しかし、荻は気に食わなかったらしく反論する。
「でも、あなたはもう自分の駄目だったところ分かってるんでしょ? ならそれを踏まえて自分で話した方が良くない? 少なくともオレは高濱サン越しの言葉より、鋭すぎても石田サン自身の言葉の方がいいなーって思うけど。ねぇ? 酒門サン。」
「えぇ、ああ、まぁね。通訳頼むの面倒だったし。」
美波のぶっきらぼうな態度に、石田は目を丸くしていたが、無意識か言葉を漏らす。
「そう……。そっか……。」
「じゃあそういうことで、石田サンの言葉で説明してよね。」
「……。」
まだ言葉が碌に出てこないらしい彼は素直に頷いた。
それを気にせず、美波はズカズカと小屋に押し入り、薄暗い部屋を端末のライトで照らす。埃っぽかったが、石田達が出入りしたせいか少しばかり埃の絨毯は剥げていた。

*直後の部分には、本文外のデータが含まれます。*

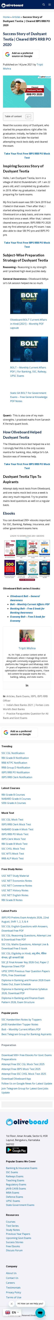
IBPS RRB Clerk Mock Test (16, 824)
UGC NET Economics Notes (17, 880)
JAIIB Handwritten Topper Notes (20, 1024)
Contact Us (12, 1278)
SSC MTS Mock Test (13, 853)
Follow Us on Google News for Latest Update (27, 1083)
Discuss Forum (14, 1250)
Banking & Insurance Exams (21, 1168)
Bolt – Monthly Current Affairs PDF (30, 604)
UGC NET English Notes (15, 895)
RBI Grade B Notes (12, 900)
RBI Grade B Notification (15, 758)
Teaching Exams (15, 1180)
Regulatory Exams (16, 1184)
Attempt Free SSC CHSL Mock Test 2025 (24, 1074)
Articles (16, 17)
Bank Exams (23, 696)
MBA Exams (12, 1192)
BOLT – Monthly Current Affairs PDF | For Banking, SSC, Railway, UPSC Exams (28, 371)
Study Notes (13, 1230)
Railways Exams (14, 1176)
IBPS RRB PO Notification (16, 772)
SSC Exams (12, 1172)
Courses (10, 1221)
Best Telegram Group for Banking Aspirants (26, 1034)
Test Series (12, 1225)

小屋の中には空調設備に加え、この箱庭の電気設備などがある。
「これは?」
「変電機器や非常用発電機。このレバーを上げると発電機が動き始めるよ。」
「そういえばブレーカーって見てないな。」
「え〜、気づいてないの〜? 2階の空き部屋の横にあったよ〜? 酒門サンの世界の時も一緒。」
「……2階の担当アンタじゃん。」
苦し紛れに言い返すと彼はどこ吹かぬ風か、ケラケラ笑って躱すばかりだ。
「ちなみにこの変電機や発電機の存在知ってる人は?」
「オレと千葉だけ。別に言うことでもないし。それより、2人はここにいて何も感じない?」
石田の質問に、美波と荻は顔を見合わせて首をかしげる。
「別に何も感じないけど。」
「そう、ならあの貯水タンクの上は?」
「……貯水タンクの上?」
美波は小屋から出てタンクの傍らに設置してある梯子を登り、その上に乗った。その瞬間だった。
やけに空が近く感じたのだ。
確かに、強い日差しが掛かっているには違いない。
そして距離以上に空から嫌な気配を感じるのだ。
「どうしたのさ、酒門サン。」
「……。」
石田は美波が何を感じているのか察しており、言葉を待つばかりだ。
「ーーーーられてる。」
「は?」
荻が聞き返す。
「誰かに、見られている。」
そう呟いた瞬間、青い空に広がるものが一斉に視線になったような気がして。
美波は言葉を失い、それ以上の逃げ道を見つけることができなかった。